Mayor: I think there are always people who like to inflame tensions. Bluntly, they’re on both sides of the spectrum. They are on the right, and they are on the left. Some people prefer to say things that cause division rather than look for unity. The vast majority of police do their job well, follow all constitutional guidelines, and serve with distinction. The vast majority of protests are peaceful and attempting to utilize their first amendment rights for social change as has been done in this country for centuries.
Belmont: Just about a minute left. “I can’t breathe” lead to those chants of “black lives matter”, how do we increase the respect between cops and minorities nationwide?

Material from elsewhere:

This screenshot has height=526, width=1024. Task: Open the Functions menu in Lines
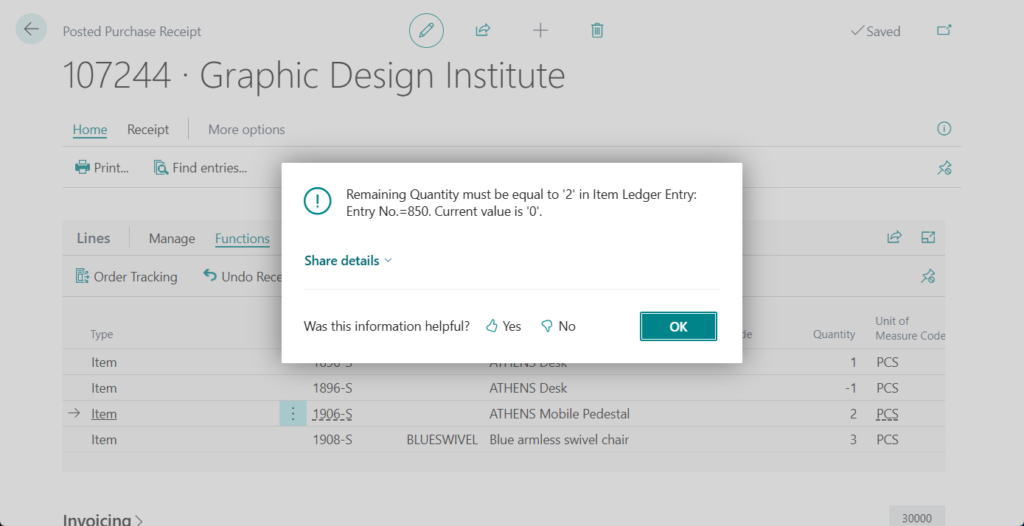242,238
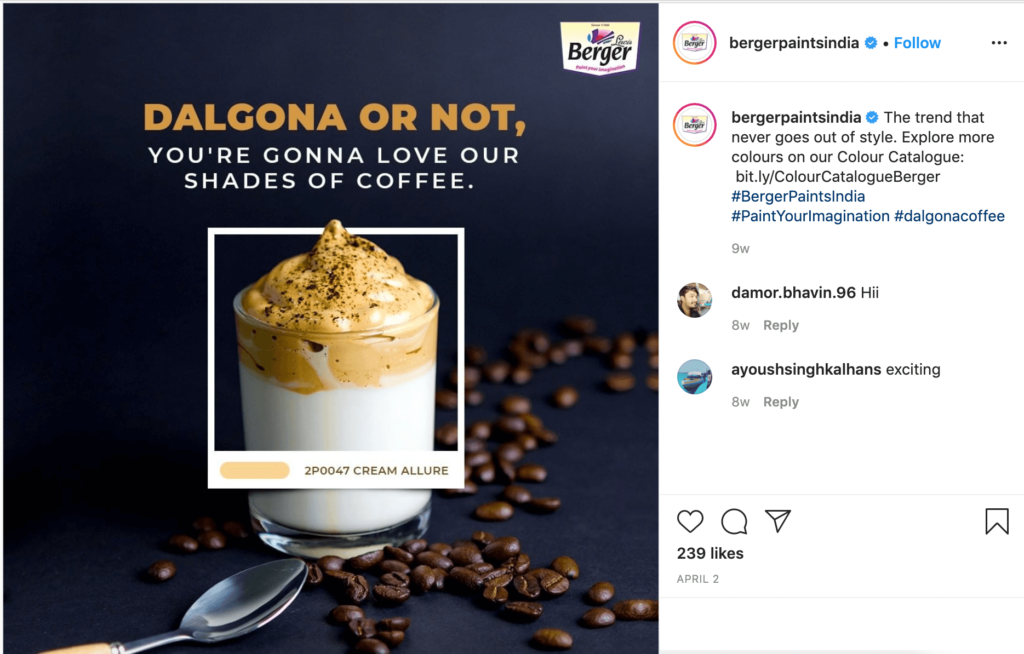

Mayor: I would say it this way. Look at the fact that in Dallas – in the middle of that tragedy – as the shots were raining down, the police instinctively went to protect the protestors, look at the fact that days later there was Black Lives Matter protest in New York City where they stopped and had a moment of silence for the fallen officers in Dallas. There are a lot of people who want to find unity, and we can do it in this city. We’ve taken the right steps to improve our police force and protect our officers. We have the new vests, the new training, the new technology – that also keeps our officers safe. But we need a lot more talk in this country about how to bring police and community together. Neighborhood policing where there is a true partnership between the police and community is the way forward – that’s what we’re instituting here in New York City. We have a lot of willing partners on the ground in communities who want to be closer to the police, and a lot of police officers who want to be a part of the change. That’s how we’re going to get it done.
Belmont: Mayor de Blasio thanks so much for joining us.
Mayor: Thank you.
Belmont: You are always welcome here on 1010 Wins.